Guide to High-Performance Computing
If you are fascinated by the word “parallel” or “concurrent”, by the programs that run on supercomputers, by random jargons like “linearizable”, or anything high performant, then this is the guide you’re looking for!
In this guide, we lay down the pre-requisites and the foundational knowledge resources. Finally, we explain some interesting sub-fields in High-Performance Computing along with resources to get started in them.
Pre-Requisites
High-Performance computing is a relatively tricky field to get into, mainly due to its pre-requisites. While this field is not math-heavy (assuming you’re not interested in scientific simulations), it requires you to have a decent grasp over Computer Architecture and Operating Systems concepts.
Computer Architecture is especially crucial if you’re tackling any optimization problem since your application requires you to employ as many hardware benefits as possible. So, before getting started with this field, we highly recommend reading Structured Computer Organization by A. Tannenbaum, T. Austin 6th Edition. A bare minimum is a reading of chapters 2, 3.3–3.6, 4.1, 4.4–4.6, 5.1, 5.4 and 5.5.
A course on Operating Systems introduces a student with the fundamentals of multiprocessing, after all, your PC can run chrome and code at the same time (but can it run Crysis?). Therefore, you must go through the basic concepts of OS. We recommend you read Chapters 1 and 2 of Modern Operating systems by A. Tannenbaum, H. Bos 4th Edition. Conversely, if you want to take a more traditional and detailed approach to OS, you can read Chapters 1–5 of Operation Systems Concepts by A. Silberschatz, P. B. Galvin, G. Gagne 10th Edition. We recommend you try out questions given in the book for practice.
If you don’t feel like going through the books (perhaps you don’t find books amusing?), we suggest you study the following broad topics that are of interest with respect to HPC:
Processors:
- Micro-architecture: Data/Execution path, Pipelining, ALU design, Optimizations (Caching)
- ISA: Registers, memory model, addressing
- Architecture types: x86, ARM architecture (aarch)
- Miscellaneous: SIMD, MIMD, NUMA, Cache coherence
OS:
- Process, thread, fork/join, POSIX API, Race conditions, Mutual Exclusion
Finally, you must brush up your programming skills in C or C++. The field deals with significant amounts of code writing, so you can’t afford to get away with a hello world program.
Getting Started
Now that you are well acquainted with the pre-requisites, it is time to get into “the thing”. Before we start with the actual coding or subfields, we must go over the theory. Since the pre-requisites only introduce the notions of multiprocessing and threading, we now suggest you read Chapters 6–9 of Operation Systems Concepts by A. Silberschatz, P. B. Galvin, G. Gagne 10th Edition. These chapters will introduce you to the general concepts of parallel programming and synchronization problems.
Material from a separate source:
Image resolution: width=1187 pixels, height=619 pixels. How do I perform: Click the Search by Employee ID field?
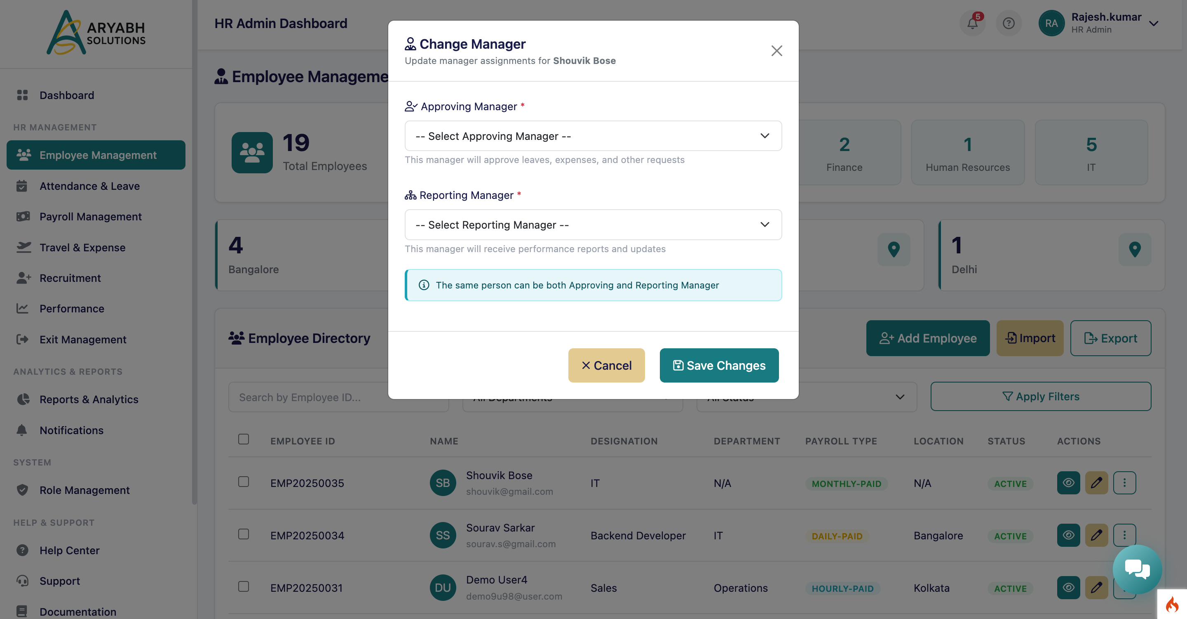338,397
Make sure to try the coding problems at the end of each chapter.
Once you’ve read that, we recommend you to do the course CS 0368–4061–01 from MIT. The course is inspired by the book The Art of Multiprocessing by M. Herlihy, N. Shavit. The book teaches you the concepts of parallel programming along with the general concepts like linearizability and wait-freedom, to name a few. This book is especially important for anyone wanting to pursue any of the research problems mentioned in the book. Alternatively, you can go through the SPTCC 2017 lectures. They teach you all the fields relating to parallel and distributed computing broadly. It is not necessary (but recommended) to go through all the lectures to proceed further.
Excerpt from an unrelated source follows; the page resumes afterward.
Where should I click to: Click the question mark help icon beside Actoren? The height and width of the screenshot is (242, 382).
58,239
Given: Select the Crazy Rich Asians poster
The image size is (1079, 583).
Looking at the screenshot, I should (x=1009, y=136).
With all the theoretical work done, you can now begin with some coding.
Enter HPC
It is finally time to learn parallel algorithms and implement them in your language of choice, and then optimize your codes for the underneath architecture. Start with a course on HPC. We recommend you go through the following course:
- LSU’s CSC 7600 by Prof. Thomas Sterling and Dr. Hartmut Kaiser: High Performance Computing: Models, Methods and Means (CSC 7600)
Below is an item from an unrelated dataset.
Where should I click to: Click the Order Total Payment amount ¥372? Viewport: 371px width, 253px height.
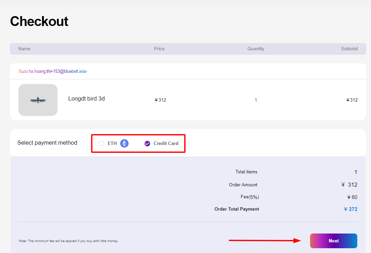click(x=350, y=209)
If you’re stuck anywhere within the course, we recommend reading more on the topic. For example, if you are having trouble understanding OpenMP, we suggest you go through its tutorials. If that’s not enough, you can find the documentation here. You can approach MPI the same way. You can find the tutorial and documentation here and here.
By this point, you should be familiar with Parallel and Distributed programming paradigms. If you’re interested in how operating systems are designed in distributed settings and the general concepts of distributed deadlocks, distributed clock synchronizations, distributed mutual exclusions, etc., then we suggest you give Advanced Concepts in Operating Systems by M. Singhal, N. G. Shivaratri, N. Shivaratri a read.
Interesting sub-fields
Runtimes
If you’ve gone through the course in-depth, you must have realized the inherent shortcomings of an OpenMP + MPI application. A lot of research is, therefore, done on runtimes. New parallel programming paradigms are on their way. Many are trying to optimize the more recent paradigms. If you are interested in working on runtimes, you will have to understand the addressing models employed by them. Some of the popular addressing models that we currently have are MPI, PGAS, and AGAS. You have already learned MPI, so let’s understand what PGAS and AGAS are.
- AGAS Paper: Hartmut Kaiser et al., HPX — A Task Based Programming Model in a Global Address Space, PGAS 2014: The 8th International Conference on Partitioned Global Address Space Programming Models (2014)
- PGAS Paper: Saraswat, Vijay, et al. “The Asynchronous Partitioned Global Address Space Model.” The First Workshop on Advances in Message Passing. 2010.
Several runtimes/languages/frameworks based on these models exist. It is usually recommended to have in-depth knowledge of one while knowing the existence of others. Feel free to pick any one of the runtimes/languages/frameworks of your choice. Some popular ones are:
- HPX
- Legion
- Habanero C
- UPC++
- Chapel
- Kokkos
- StarPU
- charm++
- Julia
We’ve missed on a lot of frameworks, so if you find an interesting one, go ahead and give it a shot!
You can also go through the course CS315B by Stanford on programming supercomputers. Furthermore, Programming Models for Parallel Computing by P. Balaji is an excellent read if you want to learn about different programming models and how they differ in their functioning.
Fault-Tolerance
All hardware can fail. This can be a faulty floating-point operation, a bit-flipped memory fetch or a complete meltdown of a processor or other hardware component. In case of such errors, you do not want to rerun your 5-day long simulation. This is both a loss of time and resources. Fault-tolerance plays a crucial role in deciding “what to do” approach in case of such crashes. Unfortunately listing all papers is out of scope for this blog so the following papers are a good read on the topic.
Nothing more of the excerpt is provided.